Osteopoikilosis
A 21-year-old man presented for evaluation after he sprained his right ankle while hiking. Radiographs of the ankle showed no fractures but revealed diffuse sclerotic lesions in most of the visualized bones.
These hyperostotic areas of bone represent osteopoikilosis, a benign, autosomal dominant condition that occurs in about 1 in 50,000 persons.1 The pelvic, carpal, and tarsal bones or the epiphyseal ends of long bones are most often affected.2 Almost all affected persons have metacarpal lesions.1,3 The condition is usually diagnosed incidentally, as in this case.
The cause has been traced to a loss-of-function mutation in the LEMD3 gene, which leads to excessive intracellular Smad/transforming growth factor β signaling and in turn leads to increased bone synthesis, which correlates with multiple hyperostotic lesions.4 The distribution of sclerotic bone lesions varies among patients and may change over time.5
Osteopoikilosis may be an isolated finding or part of a clinical syndrome. Associated pathologies include connective tissue nevi, such as juvenile elastomas or dermatofibrosis lenticularis disseminata (Buschke-Ollendorf syndrome); hyperostosis of cortical tubular bone (melorheostosis); and a recently identified microdeletion syndrome on chromosome 12q14 that is marked by short stature, mental retardation, and osteopoikilosis.6,7
When evaluating patients with multiple sclerotic bone lesions, consider both primary cancer and osteoblastic metastatic disease. Osteoblastic metastasis is of particular concern when breast or prostate cancer is suspected. Although tuberous sclerosis, bone infarction, and fibrous dysplasia are also associated with this radiographic finding, often the clinical picture will narrow the differential diagnosis.
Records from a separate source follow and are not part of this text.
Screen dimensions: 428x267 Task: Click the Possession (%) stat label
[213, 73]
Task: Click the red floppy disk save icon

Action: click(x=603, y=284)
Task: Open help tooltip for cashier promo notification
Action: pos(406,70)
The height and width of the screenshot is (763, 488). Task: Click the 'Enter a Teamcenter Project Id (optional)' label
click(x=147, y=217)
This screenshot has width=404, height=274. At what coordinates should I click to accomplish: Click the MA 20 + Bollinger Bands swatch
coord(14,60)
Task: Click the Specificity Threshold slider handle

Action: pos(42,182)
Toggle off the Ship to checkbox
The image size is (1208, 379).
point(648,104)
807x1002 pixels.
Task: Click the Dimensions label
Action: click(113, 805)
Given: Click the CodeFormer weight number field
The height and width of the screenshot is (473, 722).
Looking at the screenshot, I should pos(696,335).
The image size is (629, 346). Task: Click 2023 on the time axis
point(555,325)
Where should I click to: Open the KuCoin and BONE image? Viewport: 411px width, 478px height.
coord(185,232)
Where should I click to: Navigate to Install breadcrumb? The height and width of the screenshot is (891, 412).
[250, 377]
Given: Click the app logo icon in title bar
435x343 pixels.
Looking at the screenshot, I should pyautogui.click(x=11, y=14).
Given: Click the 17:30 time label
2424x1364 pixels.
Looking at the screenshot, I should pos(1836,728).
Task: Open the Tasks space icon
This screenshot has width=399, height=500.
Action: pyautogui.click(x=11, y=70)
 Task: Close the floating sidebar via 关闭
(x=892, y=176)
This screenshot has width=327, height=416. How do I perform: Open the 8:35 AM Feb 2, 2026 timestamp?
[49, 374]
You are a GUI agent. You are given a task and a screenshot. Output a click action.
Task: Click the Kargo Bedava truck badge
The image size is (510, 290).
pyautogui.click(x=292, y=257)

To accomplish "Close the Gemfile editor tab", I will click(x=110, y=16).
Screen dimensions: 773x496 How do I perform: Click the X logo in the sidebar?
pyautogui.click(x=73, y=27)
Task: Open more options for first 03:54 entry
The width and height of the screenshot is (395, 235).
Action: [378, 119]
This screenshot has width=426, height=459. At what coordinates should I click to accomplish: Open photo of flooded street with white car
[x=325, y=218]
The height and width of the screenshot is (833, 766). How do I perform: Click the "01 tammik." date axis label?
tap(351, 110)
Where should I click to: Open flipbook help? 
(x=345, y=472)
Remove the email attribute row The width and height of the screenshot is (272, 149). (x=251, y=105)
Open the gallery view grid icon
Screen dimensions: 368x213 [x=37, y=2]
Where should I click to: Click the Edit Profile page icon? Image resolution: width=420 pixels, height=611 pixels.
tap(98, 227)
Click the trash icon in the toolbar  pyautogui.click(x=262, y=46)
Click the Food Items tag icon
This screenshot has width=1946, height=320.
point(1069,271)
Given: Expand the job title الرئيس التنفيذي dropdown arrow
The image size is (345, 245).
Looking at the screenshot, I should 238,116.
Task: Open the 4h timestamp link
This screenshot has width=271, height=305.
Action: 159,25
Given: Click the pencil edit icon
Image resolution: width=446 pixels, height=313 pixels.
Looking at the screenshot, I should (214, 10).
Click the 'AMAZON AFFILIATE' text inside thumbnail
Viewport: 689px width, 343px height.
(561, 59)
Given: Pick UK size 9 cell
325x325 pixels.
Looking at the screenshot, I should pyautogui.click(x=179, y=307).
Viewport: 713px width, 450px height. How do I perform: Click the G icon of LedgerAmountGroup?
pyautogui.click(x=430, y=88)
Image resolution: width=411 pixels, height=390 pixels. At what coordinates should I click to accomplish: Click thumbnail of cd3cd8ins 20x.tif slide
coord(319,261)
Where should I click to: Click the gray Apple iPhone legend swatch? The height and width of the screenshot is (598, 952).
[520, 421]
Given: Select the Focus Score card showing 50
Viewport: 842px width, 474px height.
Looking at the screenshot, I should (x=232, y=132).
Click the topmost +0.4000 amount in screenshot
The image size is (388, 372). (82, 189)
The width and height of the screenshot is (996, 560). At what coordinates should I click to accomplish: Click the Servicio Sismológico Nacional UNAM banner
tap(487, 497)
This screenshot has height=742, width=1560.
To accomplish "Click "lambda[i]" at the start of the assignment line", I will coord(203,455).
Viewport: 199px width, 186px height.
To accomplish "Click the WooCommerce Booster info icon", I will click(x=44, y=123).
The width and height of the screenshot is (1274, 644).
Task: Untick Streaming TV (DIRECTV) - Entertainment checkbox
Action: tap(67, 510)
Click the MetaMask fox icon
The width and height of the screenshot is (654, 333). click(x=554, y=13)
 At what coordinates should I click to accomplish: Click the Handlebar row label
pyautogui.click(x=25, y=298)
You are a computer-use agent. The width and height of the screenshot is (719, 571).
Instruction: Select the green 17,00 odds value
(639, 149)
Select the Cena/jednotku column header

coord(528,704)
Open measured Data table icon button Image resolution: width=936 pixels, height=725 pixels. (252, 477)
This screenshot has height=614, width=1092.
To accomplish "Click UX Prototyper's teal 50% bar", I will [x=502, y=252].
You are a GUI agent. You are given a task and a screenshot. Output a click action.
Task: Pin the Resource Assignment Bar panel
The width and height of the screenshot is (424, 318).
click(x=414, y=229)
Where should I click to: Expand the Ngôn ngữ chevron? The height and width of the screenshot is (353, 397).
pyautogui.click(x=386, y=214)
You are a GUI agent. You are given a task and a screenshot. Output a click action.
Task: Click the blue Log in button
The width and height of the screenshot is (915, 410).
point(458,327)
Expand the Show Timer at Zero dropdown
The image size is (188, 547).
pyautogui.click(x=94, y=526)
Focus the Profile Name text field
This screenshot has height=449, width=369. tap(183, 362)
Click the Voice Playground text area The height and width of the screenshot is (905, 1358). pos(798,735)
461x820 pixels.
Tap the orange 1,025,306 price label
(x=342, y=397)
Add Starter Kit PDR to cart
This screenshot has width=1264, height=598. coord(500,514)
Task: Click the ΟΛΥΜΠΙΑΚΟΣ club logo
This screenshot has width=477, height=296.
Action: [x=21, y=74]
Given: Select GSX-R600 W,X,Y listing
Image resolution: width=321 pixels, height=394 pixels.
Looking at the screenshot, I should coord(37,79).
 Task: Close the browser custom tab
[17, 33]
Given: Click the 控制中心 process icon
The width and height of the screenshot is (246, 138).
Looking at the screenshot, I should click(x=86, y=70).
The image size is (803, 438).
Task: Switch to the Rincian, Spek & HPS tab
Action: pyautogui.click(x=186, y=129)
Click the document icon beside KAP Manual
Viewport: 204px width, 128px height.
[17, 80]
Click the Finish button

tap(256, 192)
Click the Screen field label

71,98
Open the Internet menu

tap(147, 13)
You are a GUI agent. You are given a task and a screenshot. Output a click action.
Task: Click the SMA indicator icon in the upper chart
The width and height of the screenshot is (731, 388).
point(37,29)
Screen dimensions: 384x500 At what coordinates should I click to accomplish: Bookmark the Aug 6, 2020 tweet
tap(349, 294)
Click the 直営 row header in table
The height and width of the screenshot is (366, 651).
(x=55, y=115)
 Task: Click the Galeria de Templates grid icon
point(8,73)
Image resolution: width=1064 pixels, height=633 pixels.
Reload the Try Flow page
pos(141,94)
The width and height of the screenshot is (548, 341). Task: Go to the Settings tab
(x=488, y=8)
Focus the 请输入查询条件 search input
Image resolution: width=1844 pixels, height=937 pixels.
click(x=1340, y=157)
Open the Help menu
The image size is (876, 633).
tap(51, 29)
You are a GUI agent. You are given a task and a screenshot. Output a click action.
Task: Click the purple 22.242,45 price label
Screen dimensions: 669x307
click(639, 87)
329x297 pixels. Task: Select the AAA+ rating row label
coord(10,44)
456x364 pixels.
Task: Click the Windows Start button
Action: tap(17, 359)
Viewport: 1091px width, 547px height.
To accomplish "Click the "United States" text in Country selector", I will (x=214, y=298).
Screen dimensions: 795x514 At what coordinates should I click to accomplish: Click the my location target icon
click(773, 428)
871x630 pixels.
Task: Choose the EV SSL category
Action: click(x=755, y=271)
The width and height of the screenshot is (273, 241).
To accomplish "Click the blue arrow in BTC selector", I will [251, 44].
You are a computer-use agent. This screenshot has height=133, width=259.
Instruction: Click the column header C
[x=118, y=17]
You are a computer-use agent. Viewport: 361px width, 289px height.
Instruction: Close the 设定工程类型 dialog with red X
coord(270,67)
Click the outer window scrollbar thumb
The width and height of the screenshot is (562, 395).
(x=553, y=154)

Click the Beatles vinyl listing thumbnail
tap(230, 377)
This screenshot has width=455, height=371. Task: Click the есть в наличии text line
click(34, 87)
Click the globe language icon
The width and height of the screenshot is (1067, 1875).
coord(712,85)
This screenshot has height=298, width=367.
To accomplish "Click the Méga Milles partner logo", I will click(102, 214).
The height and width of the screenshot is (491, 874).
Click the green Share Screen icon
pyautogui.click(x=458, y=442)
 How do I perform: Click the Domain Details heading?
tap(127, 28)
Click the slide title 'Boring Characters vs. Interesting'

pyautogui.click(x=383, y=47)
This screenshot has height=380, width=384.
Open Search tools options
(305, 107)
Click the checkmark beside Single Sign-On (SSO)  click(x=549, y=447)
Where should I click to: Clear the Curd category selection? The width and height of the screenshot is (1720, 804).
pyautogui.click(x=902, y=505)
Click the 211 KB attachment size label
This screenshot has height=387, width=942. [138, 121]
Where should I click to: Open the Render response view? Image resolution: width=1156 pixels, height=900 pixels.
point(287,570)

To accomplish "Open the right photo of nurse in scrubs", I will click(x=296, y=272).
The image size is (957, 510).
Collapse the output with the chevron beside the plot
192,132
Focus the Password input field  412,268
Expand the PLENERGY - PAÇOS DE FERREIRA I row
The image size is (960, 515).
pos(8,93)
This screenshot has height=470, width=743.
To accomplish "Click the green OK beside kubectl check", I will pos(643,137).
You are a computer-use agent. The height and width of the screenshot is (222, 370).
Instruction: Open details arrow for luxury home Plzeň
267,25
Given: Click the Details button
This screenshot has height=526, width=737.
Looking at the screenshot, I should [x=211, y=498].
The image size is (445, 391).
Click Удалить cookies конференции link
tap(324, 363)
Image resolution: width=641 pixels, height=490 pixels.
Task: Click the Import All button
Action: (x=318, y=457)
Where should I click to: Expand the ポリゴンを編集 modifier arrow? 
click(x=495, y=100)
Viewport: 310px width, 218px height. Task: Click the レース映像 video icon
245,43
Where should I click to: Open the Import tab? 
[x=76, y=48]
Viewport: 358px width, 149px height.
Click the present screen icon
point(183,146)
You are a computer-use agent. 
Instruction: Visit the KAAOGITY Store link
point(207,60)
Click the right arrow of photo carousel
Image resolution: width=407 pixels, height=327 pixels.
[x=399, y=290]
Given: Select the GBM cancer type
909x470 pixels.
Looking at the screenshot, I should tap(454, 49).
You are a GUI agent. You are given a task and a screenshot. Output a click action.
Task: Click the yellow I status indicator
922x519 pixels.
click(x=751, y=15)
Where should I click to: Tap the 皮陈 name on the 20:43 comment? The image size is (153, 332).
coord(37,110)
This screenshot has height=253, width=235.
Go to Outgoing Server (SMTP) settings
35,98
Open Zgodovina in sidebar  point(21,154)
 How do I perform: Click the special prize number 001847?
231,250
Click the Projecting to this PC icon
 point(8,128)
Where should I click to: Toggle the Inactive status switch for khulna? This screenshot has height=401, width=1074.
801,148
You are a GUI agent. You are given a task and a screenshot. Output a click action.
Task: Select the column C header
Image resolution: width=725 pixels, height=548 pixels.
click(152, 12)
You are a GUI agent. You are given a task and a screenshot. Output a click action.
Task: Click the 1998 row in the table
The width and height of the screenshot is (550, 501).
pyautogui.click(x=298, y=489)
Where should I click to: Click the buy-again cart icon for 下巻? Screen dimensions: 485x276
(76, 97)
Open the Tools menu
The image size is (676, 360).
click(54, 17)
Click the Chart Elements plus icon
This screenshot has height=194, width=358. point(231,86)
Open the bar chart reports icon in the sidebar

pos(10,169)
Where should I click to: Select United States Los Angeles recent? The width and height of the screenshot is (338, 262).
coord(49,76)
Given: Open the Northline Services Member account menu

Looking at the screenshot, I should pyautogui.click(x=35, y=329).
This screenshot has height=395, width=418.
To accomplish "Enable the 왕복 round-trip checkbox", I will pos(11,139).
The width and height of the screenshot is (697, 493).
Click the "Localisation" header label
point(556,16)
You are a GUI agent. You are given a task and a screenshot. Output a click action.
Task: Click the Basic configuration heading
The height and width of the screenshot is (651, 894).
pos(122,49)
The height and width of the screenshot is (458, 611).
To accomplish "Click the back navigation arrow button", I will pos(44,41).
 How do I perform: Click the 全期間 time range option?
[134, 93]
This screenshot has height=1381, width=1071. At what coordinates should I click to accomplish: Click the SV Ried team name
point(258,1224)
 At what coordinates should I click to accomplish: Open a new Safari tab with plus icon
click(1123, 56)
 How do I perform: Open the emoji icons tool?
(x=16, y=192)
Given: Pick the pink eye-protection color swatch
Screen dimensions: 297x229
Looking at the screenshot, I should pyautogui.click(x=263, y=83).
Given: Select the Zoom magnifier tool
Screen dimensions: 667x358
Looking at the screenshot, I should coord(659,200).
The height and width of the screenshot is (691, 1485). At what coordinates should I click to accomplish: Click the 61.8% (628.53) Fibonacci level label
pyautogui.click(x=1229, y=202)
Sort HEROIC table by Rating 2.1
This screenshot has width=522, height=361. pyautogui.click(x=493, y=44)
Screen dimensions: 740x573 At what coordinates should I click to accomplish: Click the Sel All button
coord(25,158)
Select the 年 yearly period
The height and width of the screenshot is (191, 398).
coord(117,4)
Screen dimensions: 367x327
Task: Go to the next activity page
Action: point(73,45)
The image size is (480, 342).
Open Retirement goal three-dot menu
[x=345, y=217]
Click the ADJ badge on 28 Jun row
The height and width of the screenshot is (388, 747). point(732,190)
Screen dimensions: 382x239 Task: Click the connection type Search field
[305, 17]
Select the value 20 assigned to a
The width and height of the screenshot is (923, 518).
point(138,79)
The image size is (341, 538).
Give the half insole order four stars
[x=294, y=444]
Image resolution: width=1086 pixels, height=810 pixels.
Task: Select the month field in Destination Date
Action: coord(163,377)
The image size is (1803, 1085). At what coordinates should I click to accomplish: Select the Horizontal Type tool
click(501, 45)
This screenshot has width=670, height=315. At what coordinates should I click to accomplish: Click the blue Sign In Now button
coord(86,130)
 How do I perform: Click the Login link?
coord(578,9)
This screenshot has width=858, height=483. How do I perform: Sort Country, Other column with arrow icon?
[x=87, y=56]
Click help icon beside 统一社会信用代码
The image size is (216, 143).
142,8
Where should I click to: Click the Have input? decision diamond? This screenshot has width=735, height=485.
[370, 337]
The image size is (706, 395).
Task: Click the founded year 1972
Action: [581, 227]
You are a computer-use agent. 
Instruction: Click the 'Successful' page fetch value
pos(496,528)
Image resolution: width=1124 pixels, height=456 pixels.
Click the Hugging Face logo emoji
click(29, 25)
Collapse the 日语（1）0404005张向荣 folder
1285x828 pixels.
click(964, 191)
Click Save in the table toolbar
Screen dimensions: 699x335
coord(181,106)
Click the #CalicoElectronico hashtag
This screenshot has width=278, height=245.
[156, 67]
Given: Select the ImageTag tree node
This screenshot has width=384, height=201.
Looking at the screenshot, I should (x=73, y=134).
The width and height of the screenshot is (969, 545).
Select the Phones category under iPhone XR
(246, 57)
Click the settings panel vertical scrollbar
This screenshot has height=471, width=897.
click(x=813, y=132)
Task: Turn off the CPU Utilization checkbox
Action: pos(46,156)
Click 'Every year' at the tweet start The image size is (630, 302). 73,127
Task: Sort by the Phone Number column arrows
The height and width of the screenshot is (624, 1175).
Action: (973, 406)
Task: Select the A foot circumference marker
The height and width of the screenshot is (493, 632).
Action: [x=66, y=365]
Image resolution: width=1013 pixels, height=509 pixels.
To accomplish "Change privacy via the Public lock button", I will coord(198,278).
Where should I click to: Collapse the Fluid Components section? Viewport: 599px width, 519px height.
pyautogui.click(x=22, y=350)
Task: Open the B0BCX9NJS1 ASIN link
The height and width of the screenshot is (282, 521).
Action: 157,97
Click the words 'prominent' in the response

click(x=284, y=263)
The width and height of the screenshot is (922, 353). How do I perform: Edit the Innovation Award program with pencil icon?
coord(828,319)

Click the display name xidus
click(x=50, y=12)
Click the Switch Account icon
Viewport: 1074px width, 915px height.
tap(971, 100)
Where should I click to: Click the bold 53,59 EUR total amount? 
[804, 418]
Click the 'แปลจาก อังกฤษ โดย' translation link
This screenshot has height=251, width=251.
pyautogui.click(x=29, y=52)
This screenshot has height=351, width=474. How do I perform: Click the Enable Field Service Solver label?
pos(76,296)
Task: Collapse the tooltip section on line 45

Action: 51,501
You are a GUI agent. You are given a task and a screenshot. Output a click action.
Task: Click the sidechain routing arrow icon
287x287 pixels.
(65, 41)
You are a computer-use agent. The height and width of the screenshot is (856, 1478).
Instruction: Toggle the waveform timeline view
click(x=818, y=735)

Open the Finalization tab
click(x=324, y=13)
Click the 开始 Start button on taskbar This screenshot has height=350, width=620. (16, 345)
A bone scan can usually distinguish osteopoikilosis from a malignant process. Radiotracer uptake is usually increased in patients with malignant disease and normal in those with osteopoikilosis. In young patients, however, abnormal bone scan results may indicate benign remodeling. 1 Patients with rapidly growing lesions should be referred to an orthopedic surgeon for bone biopsy. Most patients with osteopoikilosis are asymptomatic. Periodic radiographic imaging is recommended because of rare complications, including spinal stenosis, pathological fracture, and malignant degeneration.1,3
1. Carpintero P, Abad JA, Serrano P, et al. Clinical features of ten cases of osteopoikilosis. Clin Rheumatol. 2004;23:505-508.
2. Bull M, Calderbank P, Ramachandran N. A cause for concern? Osteopoikilosis found incidentally in the emergency department: a case report. Emerg Med J. 2007;24:e29.
3. Benli IT, Akalin S, Boysan E, et al. Epidemiological, clinical and radiological aspects of osteopoikilosis [published correction appears in J Bone Joint Surg Br. 1994;76:683]. J Bone Joint Surg Br. 1992;74:504-506.
4. Ben-Asher E, Zelzer E, Lancet D. LEMD3: the gene responsible for bone density disorders (osteopoikilosis). Isr Med Assoc J. 2005;7:273-274.
5. Resnick D. Bone and Joint Imaging. Philadelphia: WB Saunders; 1989:1234-1239.
6. Hellemans J, Preobrazhenska O, Willaert A, et al. Loss-of-function mutations in LEMD3 result in osteopoikilosis, Buschke-Ollendorff syndrome and melorheostosis. Nat Genet. 2004;36:1213-1218.
7. Menten B, Buysse K, Zahir F, et al. Osteopoikilosis, short stature and mental retardation as key features of a new microdeletion syndrome on 12q14. J Med Genet. 2007;44:264-268.